Selasa, 01 Agustus 2017

(Selalu Soal) Pilihan Sudut Pandang

“Apa kesulitan menjuri lomba foto?”, tanya seorang kawan di tengah ruang pamer “Anushka” di Galeri Indonesia Menggugat, Bandung beberapa waktu lalu. Ia letakkan konteks pada Anugerah Pewarta Foto Indonesia 2017 lalu, dimana saya adalah salah satu dari total delapan juri.

Bang Andre sigap menyiapkan foto untuk penjurian.
“Sulit (memilih) kalau fotonya bagus-bagus”, jawab saya cepat diiringi senyum lebar.

Tetapi foto (ter)bagus tetap akan nampak. Semakin di ujung proses penjurian, kesulitan penilaian meningkat diiringi diskusi hangat bahkan perdebatan yang semakin menjadi. Saringan awal biasanya lebih pada teknis dan estetika, pertimbangan berikutnya adalah konten fotonya. Tentu karena judulnya lomba, kesesuaian dengan tema juga menjadi penekanan.

Seperti penjurian lomba foto dalam rangka "Pekan Nasional Perubahan Iklim" kemarin yang digelar oleh Kementerian Lingkungan Hidup dan Kehutanan (KLHK), saat waktu merambat mendekati tengah malam diskusi lebih pada konten (isu) masing-masing kandidat terkuat. Narasi (caption) dibuka dicermati satu-persatu. Kami dewan juri juga tak segan meminta pertimbangan kepada kawan panitia terkait isu dalam foto yang barangkali luput dari pengamatan dan pengetahuan kami yang bisa disebut awam dibanding kawan-kawan internal KLHK.

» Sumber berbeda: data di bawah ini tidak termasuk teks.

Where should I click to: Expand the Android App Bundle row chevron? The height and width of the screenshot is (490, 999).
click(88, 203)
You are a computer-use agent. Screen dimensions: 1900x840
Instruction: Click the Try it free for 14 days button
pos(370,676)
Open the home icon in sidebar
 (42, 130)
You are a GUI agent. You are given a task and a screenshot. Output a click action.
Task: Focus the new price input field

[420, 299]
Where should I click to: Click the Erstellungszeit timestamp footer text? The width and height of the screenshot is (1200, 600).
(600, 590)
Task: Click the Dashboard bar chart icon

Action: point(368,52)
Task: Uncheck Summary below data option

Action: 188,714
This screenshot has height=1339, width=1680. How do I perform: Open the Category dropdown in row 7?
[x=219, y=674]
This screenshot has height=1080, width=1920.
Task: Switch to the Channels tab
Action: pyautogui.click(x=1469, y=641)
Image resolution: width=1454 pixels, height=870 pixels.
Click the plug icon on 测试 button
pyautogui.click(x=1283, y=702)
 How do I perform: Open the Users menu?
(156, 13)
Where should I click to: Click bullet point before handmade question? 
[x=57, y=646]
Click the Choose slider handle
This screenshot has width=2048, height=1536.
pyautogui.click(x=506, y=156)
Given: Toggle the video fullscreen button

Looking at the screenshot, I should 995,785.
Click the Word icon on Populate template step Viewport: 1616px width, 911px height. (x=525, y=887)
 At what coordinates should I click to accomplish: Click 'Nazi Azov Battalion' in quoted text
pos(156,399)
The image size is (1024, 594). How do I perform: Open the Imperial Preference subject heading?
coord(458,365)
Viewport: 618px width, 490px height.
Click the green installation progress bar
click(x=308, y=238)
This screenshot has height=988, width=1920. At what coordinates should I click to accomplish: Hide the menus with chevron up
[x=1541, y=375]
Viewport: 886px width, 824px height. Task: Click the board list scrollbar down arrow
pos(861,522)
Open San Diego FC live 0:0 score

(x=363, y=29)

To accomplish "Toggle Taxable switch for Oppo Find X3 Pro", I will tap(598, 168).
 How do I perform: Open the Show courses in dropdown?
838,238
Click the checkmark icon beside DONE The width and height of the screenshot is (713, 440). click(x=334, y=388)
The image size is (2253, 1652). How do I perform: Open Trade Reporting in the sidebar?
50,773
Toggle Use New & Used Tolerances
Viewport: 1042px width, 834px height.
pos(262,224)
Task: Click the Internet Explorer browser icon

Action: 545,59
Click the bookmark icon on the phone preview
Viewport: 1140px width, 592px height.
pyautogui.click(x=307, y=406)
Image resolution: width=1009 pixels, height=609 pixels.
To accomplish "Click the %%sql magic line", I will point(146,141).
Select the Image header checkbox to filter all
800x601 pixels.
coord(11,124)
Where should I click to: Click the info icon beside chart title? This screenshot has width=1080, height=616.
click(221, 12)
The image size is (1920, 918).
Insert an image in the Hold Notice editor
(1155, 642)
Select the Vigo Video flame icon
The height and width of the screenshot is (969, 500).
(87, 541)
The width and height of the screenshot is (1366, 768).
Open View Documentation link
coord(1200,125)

Saat saya mendapat tawaran untuk menjadi juri lomba tersebut yang terlintas di benak bahwa akan banyak foto penanaman mangrove dan kekeringan yang muncul. Semalam hal itu terbukti. Menjadi hal yang wajar saat perubahan iklim diterjemahkan dengan hal tersebut karena relatif visualnya tersedia cukup masif. Untuk isu kekeringan juga ada foto kebakaran serta asap yang nongol, sudah menjadi semacam “agenda rutin” di negeri ini. Duh..tragedi yang seolah jadi tradisi. 

Visual kesedihan seperti kekeringan, kebakaran, banjir, abrasi dan semacamnya, akan kuat menyentuh perasaan pemirsa. Seolah menjadi latar “bad news is a good news” yang layak viral. Seperti kegemaran umumnya kita(?) terhadap (tayangan) gosip di televisi juga dalam menyebarkan foto korban kecelakaan. Memangnya kalau pesohor A akan menikah siri atau pesohor B (konon) digugat cerai  trus ngapain? Bukan berarti kebakaran itu seperti gosip belaka lho..

Saya lebih tertarik pada foto salah satu peserta yang merekam momen seseorang dikejar terjangan ombak besar yang menggerus bangunan di belakangnya. Salah satu (wujud) isu perubahan iklim adalah naiknya permukaan laut. Foto ini bernada “negatif” tetapi mengirim pesan agar kita selalu awas dan arif bertindak terhadap alam dan lingkungan.

Hal buruk tentu masih terjadi di sekitar kita, tetapi upaya baik (positif) juga patut diapresiasi dan disyiarkan agar menular menjadi tindakan nyata bersama dan menggerus hal negatif. Seperti upaya pencarian dan penggunaan energi alternatif yang rendah emisi. (Yang merasa kirim foto semacam ini boleh “gede rasa” karena bisa jadi fotonya menang..) ☺

Menurut saya, dalam sebuah penjurian tak sekedar memilih siapa sang juara. Tapi juga coba membaca dan mengantarkan pesan sesuai dengan kampanye yang ingin dicapai oleh lomba itu sendiri. Terlebih seperti lomba ini yang mengangkat isu (kesadaran) tentang lingkungan.

Apakah pilihan kami dewan juri sudah tepat dan memuaskan semua pihak? Mungkin saja tidak, terlebih hanya berangkat dari foto yang masuk dan bisa jadi pilihannya terbatas. Tapi upaya untuk berproses bersama dari memotret kemudian membaca, yang bisa juga berangkat dari catatan sederhana ini patut terus diupayakan sekaligus dirayakan.

Ini juga sekaligus merupakan sebentuk pertanggungjawaban saya. Sebagai bagian warga (fotografi) negeri ini yang terus belajar dan berproses bersama.